On Apple Silicon, look for MLX models and full GPU offload when you can.
Point your harness at it
Running a local model is only half the trick. The other half is putting it somewhere useful.
Claude Code is one example of a harness. It is not itself the language model. It is the structure around the model. It lets the model inspect files, edit code, run commands, use tools, and keep track of a project.
A chatbot answers you. A harness lets the model work inside the project.
LM Studio documents this directly in its Claude Code integration guide: it can expose an Anthropic-compatible endpoint on your own machine. I use this inside VS Code because that is where most of my code lives.
First, make sure the Claude Code extension is installed and enabled.
Then open your user settings.
Shift + Command + P and search for settings.Add this block to VS Code settings.json:
"claudeCode.environmentVariables": [
{ "name": "ANTHROPIC_BASE_URL", "value": "http://localhost:1234" },
{ "name": "ANTHROPIC_AUTH_TOKEN", "value": "lmstudio" }
]
Restart VS Code after changing the settings. Then test it with something small:
Using the local model, summarize the files in this folder in three bullets.
If Claude Code responds, the routing worked. If it fails, check three things first: LM Studio’s server is running, a model is loaded, and the port is still 1234.
Now Claude Code is working inside your VS Code project, but the model can be local. It is not magic. It is plumbing. A lot of applied AI is getting the plumbing right.
When to reach for the local model
The local model is not for everything. It is another gear. Reach for it when the task is:
- Editing short text
- Fixing short blocks of code
- Cleaning notes
- Drafting small scripts
- Working with private notes
- Working on a plane or anywhere without internet
The private notes point matters. If you use a system like Obsidian to manage your life or write journals, you may not want every thought sent to an online service. A local model gives you a useful private workspace.
The point is not to become a local-model purist. Sometimes you need the strongest model available. Sometimes you need the model that is already running on your laptop.
Bonus: a cheap cloud fallback
Once the work is organized around a harness, the model underneath becomes swappable. The same settings.json pattern that points Claude Code at your laptop can point it at a cheaper API model on the days you need more reasoning, or a bigger context window than the laptop can hold.

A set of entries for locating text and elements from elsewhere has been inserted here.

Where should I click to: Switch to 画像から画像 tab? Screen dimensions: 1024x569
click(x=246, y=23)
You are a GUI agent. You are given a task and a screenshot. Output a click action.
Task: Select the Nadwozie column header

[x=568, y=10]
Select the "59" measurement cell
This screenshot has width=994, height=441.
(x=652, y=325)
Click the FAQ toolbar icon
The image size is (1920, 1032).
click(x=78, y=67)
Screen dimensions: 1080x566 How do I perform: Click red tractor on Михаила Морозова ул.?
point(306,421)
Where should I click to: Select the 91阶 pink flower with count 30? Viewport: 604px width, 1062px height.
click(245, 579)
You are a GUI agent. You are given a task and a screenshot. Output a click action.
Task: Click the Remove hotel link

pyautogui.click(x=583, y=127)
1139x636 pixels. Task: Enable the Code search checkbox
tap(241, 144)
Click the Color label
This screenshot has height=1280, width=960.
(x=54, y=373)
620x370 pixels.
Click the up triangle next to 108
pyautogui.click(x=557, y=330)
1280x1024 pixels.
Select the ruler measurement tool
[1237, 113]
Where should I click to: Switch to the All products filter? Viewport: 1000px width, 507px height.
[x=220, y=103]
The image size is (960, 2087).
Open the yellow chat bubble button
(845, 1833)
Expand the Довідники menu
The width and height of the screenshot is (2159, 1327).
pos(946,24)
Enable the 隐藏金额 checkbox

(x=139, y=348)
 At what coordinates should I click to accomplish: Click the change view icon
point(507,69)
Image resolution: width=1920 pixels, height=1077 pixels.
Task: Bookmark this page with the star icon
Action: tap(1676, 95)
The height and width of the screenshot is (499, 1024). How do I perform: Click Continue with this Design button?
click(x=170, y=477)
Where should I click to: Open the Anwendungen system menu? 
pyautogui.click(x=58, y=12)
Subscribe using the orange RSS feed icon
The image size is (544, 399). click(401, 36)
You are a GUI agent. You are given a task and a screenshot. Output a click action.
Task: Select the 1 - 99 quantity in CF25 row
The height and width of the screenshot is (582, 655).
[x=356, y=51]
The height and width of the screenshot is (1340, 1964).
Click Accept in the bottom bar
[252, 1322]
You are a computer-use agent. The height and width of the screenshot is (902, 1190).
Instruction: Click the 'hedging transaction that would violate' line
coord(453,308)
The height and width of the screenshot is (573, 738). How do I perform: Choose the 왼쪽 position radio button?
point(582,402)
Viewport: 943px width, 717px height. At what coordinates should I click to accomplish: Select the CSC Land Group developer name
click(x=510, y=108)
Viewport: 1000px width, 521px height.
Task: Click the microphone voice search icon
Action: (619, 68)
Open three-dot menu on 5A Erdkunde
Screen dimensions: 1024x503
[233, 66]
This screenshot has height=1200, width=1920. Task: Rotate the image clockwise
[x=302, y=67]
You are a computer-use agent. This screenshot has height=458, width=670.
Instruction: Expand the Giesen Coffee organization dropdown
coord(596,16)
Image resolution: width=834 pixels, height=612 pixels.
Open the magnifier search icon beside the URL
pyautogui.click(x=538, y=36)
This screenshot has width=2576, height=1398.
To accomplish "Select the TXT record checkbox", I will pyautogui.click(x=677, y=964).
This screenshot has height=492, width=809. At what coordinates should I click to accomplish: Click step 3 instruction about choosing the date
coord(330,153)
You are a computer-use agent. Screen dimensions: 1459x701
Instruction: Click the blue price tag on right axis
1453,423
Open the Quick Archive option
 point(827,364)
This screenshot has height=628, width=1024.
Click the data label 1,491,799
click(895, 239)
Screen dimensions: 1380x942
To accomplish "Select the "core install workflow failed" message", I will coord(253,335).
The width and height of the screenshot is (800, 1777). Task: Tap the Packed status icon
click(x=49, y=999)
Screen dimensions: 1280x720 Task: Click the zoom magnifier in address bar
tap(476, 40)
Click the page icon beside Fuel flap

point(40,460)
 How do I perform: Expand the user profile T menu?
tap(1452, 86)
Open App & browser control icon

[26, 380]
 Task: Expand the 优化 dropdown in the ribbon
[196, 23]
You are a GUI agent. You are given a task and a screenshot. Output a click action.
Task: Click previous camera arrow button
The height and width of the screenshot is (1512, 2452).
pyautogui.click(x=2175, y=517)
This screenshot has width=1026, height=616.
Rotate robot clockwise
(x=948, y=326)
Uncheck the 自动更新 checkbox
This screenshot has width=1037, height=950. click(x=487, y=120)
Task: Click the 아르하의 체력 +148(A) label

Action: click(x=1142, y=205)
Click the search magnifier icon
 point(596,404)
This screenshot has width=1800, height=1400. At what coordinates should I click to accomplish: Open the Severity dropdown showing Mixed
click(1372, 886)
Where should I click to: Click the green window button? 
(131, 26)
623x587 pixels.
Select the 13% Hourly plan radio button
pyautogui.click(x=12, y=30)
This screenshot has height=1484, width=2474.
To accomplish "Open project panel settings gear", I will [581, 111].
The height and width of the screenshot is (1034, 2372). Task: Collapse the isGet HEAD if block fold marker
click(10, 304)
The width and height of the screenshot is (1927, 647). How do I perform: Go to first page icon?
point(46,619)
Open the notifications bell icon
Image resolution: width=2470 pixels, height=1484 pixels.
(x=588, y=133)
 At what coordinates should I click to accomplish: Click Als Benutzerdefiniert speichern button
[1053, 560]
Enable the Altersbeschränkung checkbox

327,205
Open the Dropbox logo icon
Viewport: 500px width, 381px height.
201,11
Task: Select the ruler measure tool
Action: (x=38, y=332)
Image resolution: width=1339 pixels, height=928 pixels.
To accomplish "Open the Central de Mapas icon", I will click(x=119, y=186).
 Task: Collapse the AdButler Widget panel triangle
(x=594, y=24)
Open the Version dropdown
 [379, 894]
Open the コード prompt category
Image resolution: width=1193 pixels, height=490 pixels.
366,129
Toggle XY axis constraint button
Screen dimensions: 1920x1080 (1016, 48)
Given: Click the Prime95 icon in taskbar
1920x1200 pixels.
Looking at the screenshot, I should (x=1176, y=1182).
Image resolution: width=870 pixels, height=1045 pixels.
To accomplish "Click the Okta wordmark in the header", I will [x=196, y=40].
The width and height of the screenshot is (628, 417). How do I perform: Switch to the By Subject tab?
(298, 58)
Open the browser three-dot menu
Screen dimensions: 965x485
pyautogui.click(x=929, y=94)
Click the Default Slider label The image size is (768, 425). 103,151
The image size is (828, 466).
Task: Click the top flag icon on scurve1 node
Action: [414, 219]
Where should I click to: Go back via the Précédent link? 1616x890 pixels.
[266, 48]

The one I reach for is DeepSeek. It sits in a useful middle ground: not always smarter than the top frontier models, but cheap, with a large context window and an Anthropic-compatible endpoint. Its current docs list deepseek-v4-pro and deepseek-v4-flash with a 1M context length and low per-token prices, especially when context caching hits. Check the live DeepSeek pricing page before using it heavily, because API prices change.
To route Claude Code to DeepSeek, replace YOUR API KEY with a key from the DeepSeek platform:
"claudeCode.environmentVariables": [
{
"name": "ANTHROPIC_BASE_URL",
"value": "https://api.deepseek.com/anthropic"
},
{
"name": "ANTHROPIC_AUTH_TOKEN",
"value": "YOUR API KEY"
},
{
"name": "ANTHROPIC_MODEL",
"value": "deepseek-v4-pro[1m]"
},
{
"name": "ANTHROPIC_DEFAULT_OPUS_MODEL",
"value": "deepseek-v4-pro[1m]"
},
{
"name": "ANTHROPIC_DEFAULT_SONNET_MODEL",
"value": "deepseek-v4-pro[1m]"
},
{
"name": "ANTHROPIC_DEFAULT_HAIKU_MODEL",
"value": "deepseek-v4-flash"
},
{
"name": "CLAUDE_CODE_SUBAGENT_MODEL",
"value": "deepseek-v4-flash"
},
{
"name": "CLAUDE_CODE_EFFORT_LEVEL",
"value": "max"
}
]
Restart VS Code and test with a small request before sending a large job:
What model are you using, and what is the current project folder?
The pattern is always the same: point the harness at a compatible endpoint, set the model names, restart, and test small. Whether the engine is your laptop or a cheap API, the workflow does not change.